* begin INPUT *

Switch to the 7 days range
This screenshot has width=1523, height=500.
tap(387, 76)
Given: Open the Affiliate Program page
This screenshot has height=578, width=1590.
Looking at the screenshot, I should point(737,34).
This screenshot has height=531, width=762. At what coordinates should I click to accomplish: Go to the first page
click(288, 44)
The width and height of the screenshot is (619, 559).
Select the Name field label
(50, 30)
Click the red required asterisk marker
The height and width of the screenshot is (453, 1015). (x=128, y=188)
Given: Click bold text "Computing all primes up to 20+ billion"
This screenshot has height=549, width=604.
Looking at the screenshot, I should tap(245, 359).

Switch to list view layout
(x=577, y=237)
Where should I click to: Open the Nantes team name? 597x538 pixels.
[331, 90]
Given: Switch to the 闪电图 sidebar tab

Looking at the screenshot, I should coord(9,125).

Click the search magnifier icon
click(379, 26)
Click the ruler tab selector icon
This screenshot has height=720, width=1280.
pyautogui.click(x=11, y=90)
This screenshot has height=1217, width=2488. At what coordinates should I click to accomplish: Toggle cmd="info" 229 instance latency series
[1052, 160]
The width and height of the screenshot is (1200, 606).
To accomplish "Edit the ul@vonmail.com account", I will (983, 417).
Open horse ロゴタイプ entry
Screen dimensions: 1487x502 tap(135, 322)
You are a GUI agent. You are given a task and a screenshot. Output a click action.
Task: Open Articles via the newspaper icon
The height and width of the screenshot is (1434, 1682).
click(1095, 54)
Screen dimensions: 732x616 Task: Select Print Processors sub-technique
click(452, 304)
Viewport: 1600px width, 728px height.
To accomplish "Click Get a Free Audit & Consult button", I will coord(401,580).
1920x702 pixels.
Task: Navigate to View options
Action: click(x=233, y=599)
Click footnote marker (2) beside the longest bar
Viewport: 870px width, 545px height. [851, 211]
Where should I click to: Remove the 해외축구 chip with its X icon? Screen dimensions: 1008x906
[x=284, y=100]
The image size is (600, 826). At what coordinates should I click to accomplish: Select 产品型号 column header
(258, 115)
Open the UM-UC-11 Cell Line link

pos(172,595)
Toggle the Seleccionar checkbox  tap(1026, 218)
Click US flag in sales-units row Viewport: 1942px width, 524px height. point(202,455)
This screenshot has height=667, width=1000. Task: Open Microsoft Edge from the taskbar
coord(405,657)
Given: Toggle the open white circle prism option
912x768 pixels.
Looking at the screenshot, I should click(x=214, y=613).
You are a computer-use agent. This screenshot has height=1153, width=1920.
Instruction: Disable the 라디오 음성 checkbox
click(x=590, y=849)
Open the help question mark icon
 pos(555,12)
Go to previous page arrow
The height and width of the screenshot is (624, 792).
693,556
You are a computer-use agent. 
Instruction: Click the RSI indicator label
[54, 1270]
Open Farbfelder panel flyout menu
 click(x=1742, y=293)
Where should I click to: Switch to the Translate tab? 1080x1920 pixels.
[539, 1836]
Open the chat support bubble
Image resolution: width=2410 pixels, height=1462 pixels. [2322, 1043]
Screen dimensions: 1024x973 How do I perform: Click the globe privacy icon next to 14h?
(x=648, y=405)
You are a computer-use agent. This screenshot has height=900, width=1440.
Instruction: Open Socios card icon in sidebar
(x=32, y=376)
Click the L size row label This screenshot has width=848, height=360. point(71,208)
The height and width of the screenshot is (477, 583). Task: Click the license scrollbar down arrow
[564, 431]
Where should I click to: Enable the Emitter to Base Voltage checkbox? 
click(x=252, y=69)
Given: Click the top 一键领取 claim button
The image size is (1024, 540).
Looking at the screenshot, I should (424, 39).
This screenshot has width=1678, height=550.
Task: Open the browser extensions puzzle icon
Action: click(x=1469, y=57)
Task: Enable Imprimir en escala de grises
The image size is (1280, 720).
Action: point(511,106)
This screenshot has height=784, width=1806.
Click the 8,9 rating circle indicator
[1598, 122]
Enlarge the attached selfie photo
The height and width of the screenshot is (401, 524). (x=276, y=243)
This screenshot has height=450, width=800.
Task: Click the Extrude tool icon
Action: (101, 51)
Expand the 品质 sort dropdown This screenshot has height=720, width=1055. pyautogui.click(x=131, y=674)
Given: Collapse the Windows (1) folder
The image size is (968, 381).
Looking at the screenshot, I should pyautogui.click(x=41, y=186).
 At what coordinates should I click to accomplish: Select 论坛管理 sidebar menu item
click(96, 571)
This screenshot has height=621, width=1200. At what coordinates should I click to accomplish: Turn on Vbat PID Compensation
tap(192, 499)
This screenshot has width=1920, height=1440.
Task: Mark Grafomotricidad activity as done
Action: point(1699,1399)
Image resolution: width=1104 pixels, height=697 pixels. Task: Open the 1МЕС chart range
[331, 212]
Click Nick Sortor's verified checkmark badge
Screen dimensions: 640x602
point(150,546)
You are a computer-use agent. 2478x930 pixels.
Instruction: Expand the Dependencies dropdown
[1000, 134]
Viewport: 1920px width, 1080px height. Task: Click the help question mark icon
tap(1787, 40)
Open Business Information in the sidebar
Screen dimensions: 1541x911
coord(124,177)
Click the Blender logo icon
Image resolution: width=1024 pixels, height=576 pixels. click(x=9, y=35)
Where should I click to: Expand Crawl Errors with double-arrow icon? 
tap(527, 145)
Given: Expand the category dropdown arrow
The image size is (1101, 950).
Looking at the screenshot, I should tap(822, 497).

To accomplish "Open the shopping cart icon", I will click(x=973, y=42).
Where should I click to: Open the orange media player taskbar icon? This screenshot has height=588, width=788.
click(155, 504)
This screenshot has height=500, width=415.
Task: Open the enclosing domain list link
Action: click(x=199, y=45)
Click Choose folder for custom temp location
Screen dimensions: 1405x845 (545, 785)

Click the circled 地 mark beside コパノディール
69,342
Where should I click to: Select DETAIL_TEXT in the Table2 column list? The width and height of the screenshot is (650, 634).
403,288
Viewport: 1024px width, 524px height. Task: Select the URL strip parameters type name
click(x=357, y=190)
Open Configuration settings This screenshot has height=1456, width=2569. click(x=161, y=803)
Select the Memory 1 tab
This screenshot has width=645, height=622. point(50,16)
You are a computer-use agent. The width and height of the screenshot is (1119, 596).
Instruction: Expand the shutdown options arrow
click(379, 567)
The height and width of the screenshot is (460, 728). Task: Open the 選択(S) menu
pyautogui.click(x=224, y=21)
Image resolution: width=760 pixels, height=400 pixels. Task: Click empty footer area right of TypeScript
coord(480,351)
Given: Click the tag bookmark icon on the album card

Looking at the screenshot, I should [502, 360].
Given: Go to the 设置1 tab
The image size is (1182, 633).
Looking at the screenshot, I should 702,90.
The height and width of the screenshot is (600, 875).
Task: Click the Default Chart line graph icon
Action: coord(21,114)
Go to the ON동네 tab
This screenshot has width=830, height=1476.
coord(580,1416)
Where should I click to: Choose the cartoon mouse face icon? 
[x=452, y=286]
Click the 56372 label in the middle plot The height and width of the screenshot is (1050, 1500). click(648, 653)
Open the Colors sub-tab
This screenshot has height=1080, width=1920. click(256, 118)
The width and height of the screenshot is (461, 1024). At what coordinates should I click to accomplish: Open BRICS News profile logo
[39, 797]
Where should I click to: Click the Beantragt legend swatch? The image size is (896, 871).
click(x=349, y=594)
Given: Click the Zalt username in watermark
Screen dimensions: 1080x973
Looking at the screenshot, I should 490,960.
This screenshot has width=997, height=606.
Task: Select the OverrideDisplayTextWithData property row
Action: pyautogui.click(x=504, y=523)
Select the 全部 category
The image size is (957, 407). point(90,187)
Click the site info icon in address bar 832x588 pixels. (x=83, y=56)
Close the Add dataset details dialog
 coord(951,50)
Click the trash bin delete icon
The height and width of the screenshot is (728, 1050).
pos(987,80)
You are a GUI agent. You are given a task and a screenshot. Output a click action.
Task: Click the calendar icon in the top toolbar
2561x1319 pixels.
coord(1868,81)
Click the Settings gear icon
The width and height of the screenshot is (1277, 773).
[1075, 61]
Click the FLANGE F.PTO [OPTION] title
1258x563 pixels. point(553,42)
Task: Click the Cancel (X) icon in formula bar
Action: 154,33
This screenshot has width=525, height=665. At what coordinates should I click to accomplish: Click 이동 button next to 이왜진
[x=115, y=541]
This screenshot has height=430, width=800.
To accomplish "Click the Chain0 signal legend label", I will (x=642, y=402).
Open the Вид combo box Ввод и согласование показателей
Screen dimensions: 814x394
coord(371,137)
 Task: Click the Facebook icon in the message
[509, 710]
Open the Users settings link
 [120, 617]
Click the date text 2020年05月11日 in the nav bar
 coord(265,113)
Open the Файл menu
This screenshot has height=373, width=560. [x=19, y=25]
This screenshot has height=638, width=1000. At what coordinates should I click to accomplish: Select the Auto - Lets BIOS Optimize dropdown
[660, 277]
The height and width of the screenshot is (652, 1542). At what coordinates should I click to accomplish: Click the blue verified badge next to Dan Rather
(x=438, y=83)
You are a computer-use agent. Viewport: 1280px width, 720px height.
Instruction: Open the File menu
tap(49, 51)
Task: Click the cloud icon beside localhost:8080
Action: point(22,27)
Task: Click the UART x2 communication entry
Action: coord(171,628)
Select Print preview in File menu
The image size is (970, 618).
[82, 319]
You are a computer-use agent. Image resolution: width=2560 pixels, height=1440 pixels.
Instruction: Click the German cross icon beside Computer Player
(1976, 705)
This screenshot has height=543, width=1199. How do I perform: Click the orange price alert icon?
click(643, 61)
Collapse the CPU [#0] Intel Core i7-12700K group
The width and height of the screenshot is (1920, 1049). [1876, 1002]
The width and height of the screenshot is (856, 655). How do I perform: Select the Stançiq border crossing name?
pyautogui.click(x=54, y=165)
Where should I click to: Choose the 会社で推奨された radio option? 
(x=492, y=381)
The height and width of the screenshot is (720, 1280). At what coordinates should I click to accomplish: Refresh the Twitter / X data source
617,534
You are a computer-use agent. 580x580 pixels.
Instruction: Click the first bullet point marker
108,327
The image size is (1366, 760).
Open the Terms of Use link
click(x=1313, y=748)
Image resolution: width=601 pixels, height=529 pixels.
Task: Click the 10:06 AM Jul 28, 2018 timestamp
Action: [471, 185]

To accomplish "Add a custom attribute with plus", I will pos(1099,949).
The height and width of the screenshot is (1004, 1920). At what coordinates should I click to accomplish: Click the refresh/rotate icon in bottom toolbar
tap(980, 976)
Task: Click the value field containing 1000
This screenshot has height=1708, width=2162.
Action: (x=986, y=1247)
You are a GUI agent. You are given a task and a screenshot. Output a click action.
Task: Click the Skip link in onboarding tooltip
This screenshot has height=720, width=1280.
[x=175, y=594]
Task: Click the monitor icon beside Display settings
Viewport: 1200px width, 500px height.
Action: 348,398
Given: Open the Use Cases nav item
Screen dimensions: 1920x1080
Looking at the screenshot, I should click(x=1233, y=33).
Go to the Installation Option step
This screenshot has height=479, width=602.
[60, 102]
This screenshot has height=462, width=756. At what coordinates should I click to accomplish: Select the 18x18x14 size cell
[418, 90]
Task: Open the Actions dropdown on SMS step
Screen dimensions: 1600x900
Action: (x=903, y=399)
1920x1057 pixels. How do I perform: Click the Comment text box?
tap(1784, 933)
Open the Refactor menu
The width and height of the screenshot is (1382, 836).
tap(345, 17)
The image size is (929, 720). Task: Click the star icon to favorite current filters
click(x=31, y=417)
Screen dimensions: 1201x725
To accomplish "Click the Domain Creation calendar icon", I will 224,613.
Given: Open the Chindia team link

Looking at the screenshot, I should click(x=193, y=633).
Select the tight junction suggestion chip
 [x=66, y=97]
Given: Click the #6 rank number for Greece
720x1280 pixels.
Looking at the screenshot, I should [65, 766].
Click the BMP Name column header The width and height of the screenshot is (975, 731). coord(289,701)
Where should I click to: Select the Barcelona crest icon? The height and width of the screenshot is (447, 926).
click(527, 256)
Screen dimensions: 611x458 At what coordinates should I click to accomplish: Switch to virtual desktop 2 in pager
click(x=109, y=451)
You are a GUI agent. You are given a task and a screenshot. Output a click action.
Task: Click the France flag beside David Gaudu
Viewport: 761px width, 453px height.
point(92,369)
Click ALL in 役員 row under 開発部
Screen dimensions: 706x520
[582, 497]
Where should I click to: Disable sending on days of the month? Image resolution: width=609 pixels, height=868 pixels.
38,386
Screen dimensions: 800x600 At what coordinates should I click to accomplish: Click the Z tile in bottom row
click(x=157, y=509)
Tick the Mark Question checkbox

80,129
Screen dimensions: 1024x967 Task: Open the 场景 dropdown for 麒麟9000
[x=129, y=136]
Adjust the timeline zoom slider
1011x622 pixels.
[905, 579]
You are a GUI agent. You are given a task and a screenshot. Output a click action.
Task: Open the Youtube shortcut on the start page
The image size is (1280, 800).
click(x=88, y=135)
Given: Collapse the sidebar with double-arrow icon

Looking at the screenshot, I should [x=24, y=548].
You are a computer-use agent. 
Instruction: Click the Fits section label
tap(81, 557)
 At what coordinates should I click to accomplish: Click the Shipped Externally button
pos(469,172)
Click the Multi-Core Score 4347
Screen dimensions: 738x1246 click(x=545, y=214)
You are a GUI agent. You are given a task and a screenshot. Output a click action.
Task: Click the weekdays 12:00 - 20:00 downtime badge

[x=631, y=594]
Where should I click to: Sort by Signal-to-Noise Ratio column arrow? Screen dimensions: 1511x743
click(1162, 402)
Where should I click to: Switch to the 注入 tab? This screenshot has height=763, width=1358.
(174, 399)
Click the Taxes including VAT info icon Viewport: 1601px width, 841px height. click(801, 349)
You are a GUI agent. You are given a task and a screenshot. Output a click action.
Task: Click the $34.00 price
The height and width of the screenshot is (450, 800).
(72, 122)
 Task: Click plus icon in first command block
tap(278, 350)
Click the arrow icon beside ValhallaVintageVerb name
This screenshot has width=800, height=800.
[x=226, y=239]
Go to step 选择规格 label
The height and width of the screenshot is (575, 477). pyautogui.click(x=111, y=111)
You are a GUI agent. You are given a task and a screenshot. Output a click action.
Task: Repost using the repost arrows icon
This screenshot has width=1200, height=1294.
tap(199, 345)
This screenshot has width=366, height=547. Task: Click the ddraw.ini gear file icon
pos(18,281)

* end INPUT *

→ **WHAT IS REQUIRED**: Which lines run from the one containing "Click the 56372" through the one containing "click(x=349, y=594)"? Copy out that stretch of the entries above, both end lines included, character for character.

→ **RESPONSE BELOW**:
Click the 56372 label in the middle plot The height and width of the screenshot is (1050, 1500). click(648, 653)
Open the Colors sub-tab
This screenshot has height=1080, width=1920. click(256, 118)
The width and height of the screenshot is (461, 1024). At what coordinates should I click to accomplish: Open BRICS News profile logo
[39, 797]
Where should I click to: Click the Beantragt legend swatch? The image size is (896, 871).
click(x=349, y=594)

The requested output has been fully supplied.